Metabolic engineering of Escherichia coli for the production of plant phenylpropanoid derived compounds

More than 200,000 plant natural products (PNPs) are currently known. As many of them have favorable effects in the treatment of various diseases such as cancer, diabetes and heart diseases, PNPs are of high interest for the development of new pharmaceutical drugs. A major obstacle during drug development is the limited availability of most PNPs. In comparison to purification from the respective plant sources or costly chemical synthesis, the microbial production of these compounds could provide sufficient quantities from inexpensive substrates. The main goal of this thesis was the development of a microbial production platform for the synthesis of pinosylvin, a stilbene found in the heartwood of pine trees (e. g. Pinus strobus and Pinus sylvestris) in Escherichia coli from L-phenylalanine. The first step in the biosynthetic pathway is the deamination of L-phenylalanine to trans-cinnamic acid, which is catalyzed by a phenylalanine ammonia lyase. The resulting acid is subsequently activated by a 4-coumarate-CoA ligase yielding the coenzyme A thioester trans-cinnamoyl-CoA. A stilbene synthase catalyzes the successive condensation of three malonyl-CoA molecules with transcinnamoyl- CoA and the cyclization of the resulting linear tetraketide intermediate to form the stilbene pinosylvin.

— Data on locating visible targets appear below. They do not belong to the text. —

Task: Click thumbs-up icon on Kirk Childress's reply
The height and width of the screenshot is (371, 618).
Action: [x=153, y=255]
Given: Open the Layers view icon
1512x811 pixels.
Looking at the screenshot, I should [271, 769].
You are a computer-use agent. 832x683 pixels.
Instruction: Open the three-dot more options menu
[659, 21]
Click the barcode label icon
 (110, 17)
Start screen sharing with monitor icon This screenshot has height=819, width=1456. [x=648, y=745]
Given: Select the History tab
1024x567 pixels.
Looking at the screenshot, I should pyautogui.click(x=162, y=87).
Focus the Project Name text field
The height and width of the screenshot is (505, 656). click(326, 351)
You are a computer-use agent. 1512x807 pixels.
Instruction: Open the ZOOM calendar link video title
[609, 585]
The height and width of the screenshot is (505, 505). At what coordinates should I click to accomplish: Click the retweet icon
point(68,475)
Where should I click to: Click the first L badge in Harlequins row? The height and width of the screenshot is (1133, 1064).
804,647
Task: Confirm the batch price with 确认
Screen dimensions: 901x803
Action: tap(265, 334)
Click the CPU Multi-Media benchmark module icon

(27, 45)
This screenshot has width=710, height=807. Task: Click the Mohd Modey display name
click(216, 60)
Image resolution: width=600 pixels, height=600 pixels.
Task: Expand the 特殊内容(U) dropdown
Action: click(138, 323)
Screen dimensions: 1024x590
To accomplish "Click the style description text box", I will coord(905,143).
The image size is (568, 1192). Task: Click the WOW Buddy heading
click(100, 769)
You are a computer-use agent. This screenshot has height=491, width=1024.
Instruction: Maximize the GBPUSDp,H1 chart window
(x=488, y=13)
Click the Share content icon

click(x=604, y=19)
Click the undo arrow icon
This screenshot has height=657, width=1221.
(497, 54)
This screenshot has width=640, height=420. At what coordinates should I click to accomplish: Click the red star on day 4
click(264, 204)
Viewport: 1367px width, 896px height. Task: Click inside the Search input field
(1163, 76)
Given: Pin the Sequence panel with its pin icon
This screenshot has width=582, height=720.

Initially, two different variants for each of the three enzymes towards pinosylvin were selected on the basis of their biochemical characteristics. After the construction of several pathway variants and optimization of gene expression, pinosylvin concentrations of up to 3 mg/L were detected by HPLC-MS analysis of ethyl acetate extracts from culture supernatants, showing that the plant pathway was functional in E. coli. Analysis of precursor availability and a comparative analysis of intracellular levels of pathway intermediates and product identified limited malonyl-CoA availability and low activity of the pine-derived stilbene synthase as key bottlenecks. By increasing malonyl-CoA availability through addition of the fatty acid synthase inhibitor cerulenin and by in vivo evolution of the stilbene synthase from Pinus strobus for enhanced activity in E. coli, the pinosylvin titer could be increased up to 70 mg/L. A further increase up to 91 mg/L was achieved by supplementation of the precursor L-phenylalanine to the medium.